● **READING TEXT**:
^^^^

This won't be the last question

Why you should over-engineer with data

Apr 13, 2022

gray and brown stones on gray ground — Photo by Ana Municio on Unsplash

Over-engineering (or overengineering, or over-kill) is the act of designing a product or providing a solution to a problem in an overly complicated manner, where a simpler solution can be demonstrated to exist with the same efficiency and effectiveness as that of the original design.

With software engineering, it has long been the wisdom that you shouldn't over-engineer. In SWE, it can lead to slower delivery, unnecessary complexity and higher build and maintenance costs.

This principle often doesn't hold with data.

As a data person, you will have experienced the “game of requirements ping pong” with a stakeholder:

Stakeholder asks for X
You make X and share
Stakeholder says it's not quite what I wanted, here are more requirements
You make Y and share
Go back to step 3 and iterate a few times until you're exasperated
Stakeholder finally has something they're happy with, or gives up

You can ask what decision needs to be made, nail down the requirements in a Jira ticket, have a synch conversation with the real requestor… but the above process will happen to a greater or lesser extent.

Experienced data people, who know their stakeholders and organisations well, anticipate extra requirements. If they're asked for a trend of revenue, they may well group it by a few other dimensions so they can split and filter afterwards.

You know that one question leads to five and try to work in as generic a way as you can, to cover a large question space. This is in part due to the nature of data requests; they are often exploratory. Engineering resource is closely guarded by product managers, who usually know what and why they are building something. Stakeholders who make data requests usually aren't sure about what they need. They start where they think makes sense and then gradually zone in.

There is an element of this work that is always exploratory; Analytics work, in particular, is not guaranteed to be clear from the outset. A product and problem solving mindset can help here, where the impact and use of work is clear from the outset. The work can then be prioritised by impact and value to the organisation, too.

Data requirements should be built with product/commercial requirements. If you're going to execute in a certain way, how do you measure what success looks like? If you know the metrics up front, data people can help guide you to ensure that the necessary data is captured from the outset. They may also help guide you towards a better metric, but that's a blog post of its own. Data needs to be part of the roadmap, not an afterthought.

^^^^

● **CHALLENGE 1**:
List every step of the "game of requirements ping pong" that the article describes.
● **CHALLENGE 2**:
Return the passage of the article between "Why you should" and "and maintenance costs.", inclusive, copied verbatim.
The data after this point has nothing to do with the work on the article.

● **RECORDED DATA**:

^^^^

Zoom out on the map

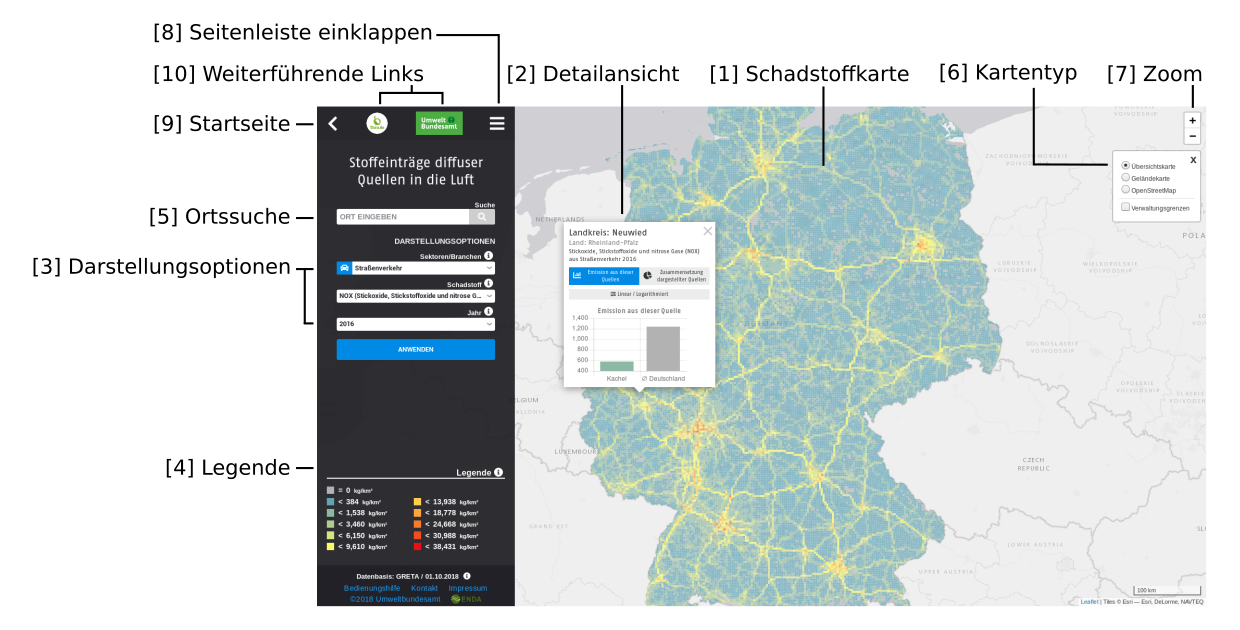click(1192, 136)
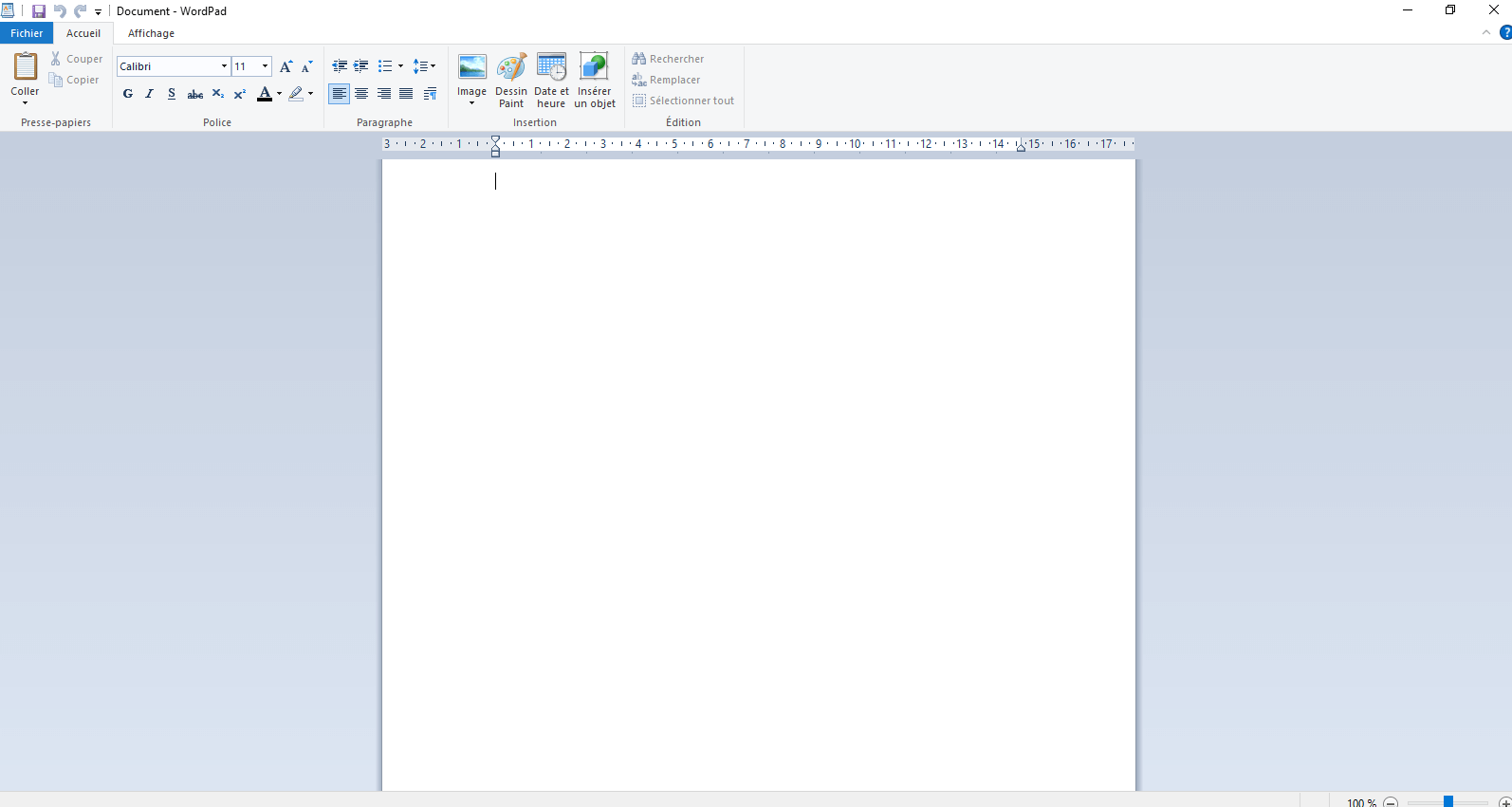
Task: Expand the font size dropdown
Action: [265, 66]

^^^^

● **FINISHED ANSWER 1**:
- Stakeholder asks for X
- You make X and share
- Stakeholder says it's not quite what I wanted, here are more requirements
- You make Y and share
- Go back to step 3 and iterate a few times until you're exasperated
- Stakeholder finally has something they're happy with, or gives up

● **FINISHED ANSWER 2**:
Why you should over-engineer with data

Apr 13, 2022

gray and brown stones on gray ground — Photo by Ana Municio on Unsplash

Over-engineering (or overengineering, or over-kill) is the act of designing a product or providing a solution to a problem in an overly complicated manner, where a simpler solution can be demonstrated to exist with the same efficiency and effectiveness as that of the original design.

With software engineering, it has long been the wisdom that you shouldn't over-engineer. In SWE, it can lead to slower delivery, unnecessary complexity and higher build and maintenance costs.